→ Direction
Can you return, unchanged and in order, the stretch of rows from the line containing "172x192 pixels." through the last row?

→ Data provided
════════
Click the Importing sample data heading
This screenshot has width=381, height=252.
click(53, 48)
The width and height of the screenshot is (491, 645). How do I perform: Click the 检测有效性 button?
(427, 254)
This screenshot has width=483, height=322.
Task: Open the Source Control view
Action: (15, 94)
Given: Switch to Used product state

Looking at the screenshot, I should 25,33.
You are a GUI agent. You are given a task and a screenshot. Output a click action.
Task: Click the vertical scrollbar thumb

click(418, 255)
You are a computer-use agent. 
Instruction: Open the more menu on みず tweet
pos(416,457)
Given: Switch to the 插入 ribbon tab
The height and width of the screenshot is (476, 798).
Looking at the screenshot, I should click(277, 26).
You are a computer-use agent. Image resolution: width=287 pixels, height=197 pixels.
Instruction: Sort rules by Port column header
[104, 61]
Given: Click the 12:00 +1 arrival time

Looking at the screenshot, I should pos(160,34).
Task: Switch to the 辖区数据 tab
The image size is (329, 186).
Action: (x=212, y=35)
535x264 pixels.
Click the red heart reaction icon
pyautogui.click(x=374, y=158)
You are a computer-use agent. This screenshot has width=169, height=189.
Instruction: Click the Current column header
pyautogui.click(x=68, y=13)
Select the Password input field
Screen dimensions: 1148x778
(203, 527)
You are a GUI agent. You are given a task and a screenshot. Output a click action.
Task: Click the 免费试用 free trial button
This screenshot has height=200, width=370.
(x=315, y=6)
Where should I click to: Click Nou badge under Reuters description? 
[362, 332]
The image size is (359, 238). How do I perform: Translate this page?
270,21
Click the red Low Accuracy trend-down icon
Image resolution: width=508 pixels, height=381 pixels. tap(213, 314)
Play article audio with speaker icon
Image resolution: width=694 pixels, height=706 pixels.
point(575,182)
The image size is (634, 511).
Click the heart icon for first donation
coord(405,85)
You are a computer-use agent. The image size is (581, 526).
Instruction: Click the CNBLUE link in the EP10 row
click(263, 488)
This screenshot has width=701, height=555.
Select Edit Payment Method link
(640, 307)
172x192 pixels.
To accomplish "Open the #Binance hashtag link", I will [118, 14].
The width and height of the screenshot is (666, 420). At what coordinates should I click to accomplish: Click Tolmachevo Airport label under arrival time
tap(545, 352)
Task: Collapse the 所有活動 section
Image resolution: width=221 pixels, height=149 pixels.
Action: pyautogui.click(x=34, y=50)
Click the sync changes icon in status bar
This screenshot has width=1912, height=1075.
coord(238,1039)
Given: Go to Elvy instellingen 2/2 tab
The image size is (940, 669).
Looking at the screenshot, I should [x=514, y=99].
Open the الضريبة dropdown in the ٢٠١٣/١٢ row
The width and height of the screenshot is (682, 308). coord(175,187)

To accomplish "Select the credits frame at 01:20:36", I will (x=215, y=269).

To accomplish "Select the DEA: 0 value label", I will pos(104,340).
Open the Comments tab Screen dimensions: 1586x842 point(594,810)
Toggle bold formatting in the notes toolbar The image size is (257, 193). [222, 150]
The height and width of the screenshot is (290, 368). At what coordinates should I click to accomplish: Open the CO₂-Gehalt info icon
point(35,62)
════════
→ Result
172x192 pixels.
To accomplish "Open the #Binance hashtag link", I will [118, 14].
The width and height of the screenshot is (666, 420). At what coordinates should I click to accomplish: Click Tolmachevo Airport label under arrival time
tap(545, 352)
Task: Collapse the 所有活動 section
Image resolution: width=221 pixels, height=149 pixels.
Action: pyautogui.click(x=34, y=50)
Click the sync changes icon in status bar
This screenshot has width=1912, height=1075.
coord(238,1039)
Given: Go to Elvy instellingen 2/2 tab
The image size is (940, 669).
Looking at the screenshot, I should [x=514, y=99].
Open the الضريبة dropdown in the ٢٠١٣/١٢ row
The width and height of the screenshot is (682, 308). coord(175,187)

To accomplish "Select the credits frame at 01:20:36", I will (x=215, y=269).

To accomplish "Select the DEA: 0 value label", I will pos(104,340).
Open the Comments tab Screen dimensions: 1586x842 point(594,810)
Toggle bold formatting in the notes toolbar The image size is (257, 193). [222, 150]
The height and width of the screenshot is (290, 368). At what coordinates should I click to accomplish: Open the CO₂-Gehalt info icon
point(35,62)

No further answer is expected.